TSA Week in Review: March 19th - 25th

Tuesday, March 27, 2018
TSA discovered 79 firearms in carry-on bags around the nation last week. Of the 79 firearms discovered, 71 were loaded and 24 had a round chambered.

TSA discovered 79 firearms in carry-on bags around the nation last week. Of the 79 firearms discovered, 71 were loaded and 24 had a round chambered. Firearm possession laws vary by state and locality. TSA may impose civil penalties of up to $13,066 per violation per person for prohibited items violations and violations of other TSA regulations. Repeat violations will result in higher penalties. Travelers should familiarize themselves with state and local firearm laws for each point of travel prior to departure. You can go here for more details on how to properly travel with your firearms in checked baggage. All of the firearms pictured were discovered over the last week. See complete lists below.

The ammunition pictured here was packed in a carry-on bag at the Chicago O’Hare International Airport (ORD).

If packed properly, ammunition can be transported in checked-baggage. The ammunition pictured here was packed in a carry-on bag at the Chicago O’Hare International Airport (ORD). You can go here for more details on how to properly travel with ammunition in checked baggage.

The inert grenade pictured above was discovered in a checked bag at the Denver International Airport (DEN).

We don’t know if replica or inert items are live until our explosives professionals take a closer look and eventually open the bag. That takes time and slows down the line. It can even lead to a complete shutdown and evacuation. Real, inert, or anything resembling an explosive item is prohibited in both carry-on and checked baggage. The inert grenade pictured above was discovered in a checked bag at the Denver International Airport (DEN).

From left to right, these prohibited items were discovered in carry-on bags at BDL, BNA, BOI, BUF, DEN, IAH, LAS, PVD, PVD and SJC.

From left to right, these prohibited items were discovered in carry-on bags at BDL, BNA, BOI, BUF, DEN, IAH, LAS, PVD, PVD and SJC. While these items are prohibited in carry-on bags, they may be packed in checked baggage. However, familiarize yourself with local laws as concealed weapons and martial arts weapons are illegal in parts of the U.S.

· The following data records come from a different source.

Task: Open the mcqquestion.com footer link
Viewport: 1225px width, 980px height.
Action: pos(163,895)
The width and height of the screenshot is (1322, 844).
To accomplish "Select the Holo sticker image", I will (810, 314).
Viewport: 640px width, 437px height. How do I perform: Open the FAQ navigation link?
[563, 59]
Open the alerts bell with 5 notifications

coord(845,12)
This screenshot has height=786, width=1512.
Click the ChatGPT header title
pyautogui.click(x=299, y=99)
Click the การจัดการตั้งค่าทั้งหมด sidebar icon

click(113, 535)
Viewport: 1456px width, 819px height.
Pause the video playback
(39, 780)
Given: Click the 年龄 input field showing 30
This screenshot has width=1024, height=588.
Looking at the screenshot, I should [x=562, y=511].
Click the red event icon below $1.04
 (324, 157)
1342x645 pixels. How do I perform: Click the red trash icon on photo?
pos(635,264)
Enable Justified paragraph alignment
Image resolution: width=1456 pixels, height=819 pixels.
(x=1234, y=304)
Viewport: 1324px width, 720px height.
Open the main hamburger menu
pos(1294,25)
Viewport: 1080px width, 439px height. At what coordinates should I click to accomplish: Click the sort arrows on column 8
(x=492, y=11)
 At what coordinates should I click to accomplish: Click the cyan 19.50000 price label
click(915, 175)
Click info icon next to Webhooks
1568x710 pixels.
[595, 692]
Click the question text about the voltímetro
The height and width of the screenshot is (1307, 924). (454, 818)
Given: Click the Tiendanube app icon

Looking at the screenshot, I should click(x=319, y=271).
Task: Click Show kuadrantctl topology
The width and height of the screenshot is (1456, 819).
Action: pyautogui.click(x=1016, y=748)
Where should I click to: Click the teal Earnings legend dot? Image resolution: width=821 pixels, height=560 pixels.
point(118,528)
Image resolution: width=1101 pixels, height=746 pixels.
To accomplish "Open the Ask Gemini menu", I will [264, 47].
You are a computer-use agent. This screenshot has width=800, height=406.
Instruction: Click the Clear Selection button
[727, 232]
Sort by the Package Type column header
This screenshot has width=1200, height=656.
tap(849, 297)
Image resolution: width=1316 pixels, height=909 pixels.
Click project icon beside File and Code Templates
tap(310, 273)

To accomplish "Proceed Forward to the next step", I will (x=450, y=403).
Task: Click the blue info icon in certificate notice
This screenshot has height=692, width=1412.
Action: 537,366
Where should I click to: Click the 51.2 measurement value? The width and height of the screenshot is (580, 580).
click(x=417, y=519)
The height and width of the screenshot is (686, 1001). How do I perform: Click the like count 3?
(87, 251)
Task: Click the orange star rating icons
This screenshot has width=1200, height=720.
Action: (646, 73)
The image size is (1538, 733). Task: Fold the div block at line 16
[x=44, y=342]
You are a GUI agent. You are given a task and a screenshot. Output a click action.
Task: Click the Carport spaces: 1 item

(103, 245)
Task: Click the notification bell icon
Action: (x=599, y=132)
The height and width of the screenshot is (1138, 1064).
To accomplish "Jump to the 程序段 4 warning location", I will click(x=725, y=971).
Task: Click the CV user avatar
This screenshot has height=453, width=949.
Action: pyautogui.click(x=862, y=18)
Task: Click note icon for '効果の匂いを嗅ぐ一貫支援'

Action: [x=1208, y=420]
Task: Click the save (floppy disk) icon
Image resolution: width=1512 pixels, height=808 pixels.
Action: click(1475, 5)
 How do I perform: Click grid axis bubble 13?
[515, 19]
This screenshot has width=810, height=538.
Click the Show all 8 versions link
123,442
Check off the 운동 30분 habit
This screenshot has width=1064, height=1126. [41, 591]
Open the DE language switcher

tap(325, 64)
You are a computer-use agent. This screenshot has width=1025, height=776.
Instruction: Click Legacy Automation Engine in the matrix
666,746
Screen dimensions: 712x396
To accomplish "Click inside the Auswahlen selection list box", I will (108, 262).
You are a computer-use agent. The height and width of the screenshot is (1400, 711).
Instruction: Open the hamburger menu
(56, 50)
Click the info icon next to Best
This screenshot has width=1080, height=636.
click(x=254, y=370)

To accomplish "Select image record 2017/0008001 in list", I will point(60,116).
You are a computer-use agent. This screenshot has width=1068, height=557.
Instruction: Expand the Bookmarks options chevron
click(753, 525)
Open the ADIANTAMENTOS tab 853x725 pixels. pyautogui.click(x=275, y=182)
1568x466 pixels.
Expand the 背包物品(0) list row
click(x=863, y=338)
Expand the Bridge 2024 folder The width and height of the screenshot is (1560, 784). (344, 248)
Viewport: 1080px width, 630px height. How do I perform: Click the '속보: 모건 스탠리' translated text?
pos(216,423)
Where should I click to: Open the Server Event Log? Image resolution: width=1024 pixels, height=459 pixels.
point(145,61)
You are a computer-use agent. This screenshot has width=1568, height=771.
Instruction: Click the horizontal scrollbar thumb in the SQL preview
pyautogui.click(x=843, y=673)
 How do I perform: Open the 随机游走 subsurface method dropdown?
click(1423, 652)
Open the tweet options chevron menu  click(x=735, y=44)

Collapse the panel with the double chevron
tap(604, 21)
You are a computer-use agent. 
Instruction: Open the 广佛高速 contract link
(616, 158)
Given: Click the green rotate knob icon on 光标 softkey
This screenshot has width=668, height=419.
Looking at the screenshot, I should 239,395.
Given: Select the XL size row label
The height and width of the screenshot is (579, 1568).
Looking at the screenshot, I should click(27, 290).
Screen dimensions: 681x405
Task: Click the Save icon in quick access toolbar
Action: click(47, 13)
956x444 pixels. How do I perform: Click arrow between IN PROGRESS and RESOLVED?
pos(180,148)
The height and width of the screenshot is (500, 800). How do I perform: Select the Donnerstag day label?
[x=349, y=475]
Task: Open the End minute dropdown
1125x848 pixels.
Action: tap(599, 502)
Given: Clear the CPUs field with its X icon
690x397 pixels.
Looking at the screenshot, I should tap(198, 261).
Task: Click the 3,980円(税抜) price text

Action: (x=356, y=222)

TSA discovered 79 firearms in carry-on bags around the nation last week. Of the 79 firearms discovered, 71 were loaded and 24 had a round chambered. Checkpoint and checked baggage screening acts as a deterrent to keep those with ill will from attempting to cause catastrophic damage to an aircraft. In addition to all of the other prohibited items we find weekly in carry-on bags, our officers also regularly find firearm components, realistic replica firearms, bb and pellet guns, airsoft guns, brass knuckles, ammunition, batons, stun guns, small pocket knives and many other prohibited items too numerous to note.

Unfortunately these sorts of occurrences are all too frequent which is why we talk about these finds. Sure, it’s great to share the things that our officers are finding, but at the same time, each time we find a dangerous item, the line is slowed down and a passenger that likely had no ill intent ends up with a citation or in some cases is even arrested. This is a friendly reminder to please leave these items at home. Just because we find a prohibited item on an individual does not mean they had bad intentions; that's for the law enforcement officer to decide. In many cases, people simply forgot they had these items.

If you haven’t read them yet, make sure you check out our year in review posts for 2011, 2012, 2013, 2014, 2015, 2016 and 2017.

And don’t forget to check out our top 10 most unusual finds videos for 2016 & 2017.

Follow @TSA on Twitter and Instagram and Like Us on Facebook. Have a question? Ask TSA on Twitter or Facebook Messenger

Bob Burns

TSA Social Media

Comments

Submitted by Tom on

There are many who appreciate what you do.Keep up the good work.

Submitted by Ic on

As always, absolutely nothing you needed your slow, invasive, and ineffective naked body scanners to detect. Meanwhile, how many people suffered physical searches thanks to false alarms on these useless machines?

Why are Curtis Burns and West Cooper unwilling to address, let alone answer, that question?

How many weeks has it been since you last trumpeted something dangerous you found with the naked body scanners?

Submitted by Cindy M on

More food for thought: What's hiding in my bra, my underpants, and now my granola bars? Looks like TSA is determined to find out. Is it really effective detection if the equipment alerts on moisturizers, sunscreens, and snack food? Notice the article mentions outrage building over x-rated patdowns. There's something happening here...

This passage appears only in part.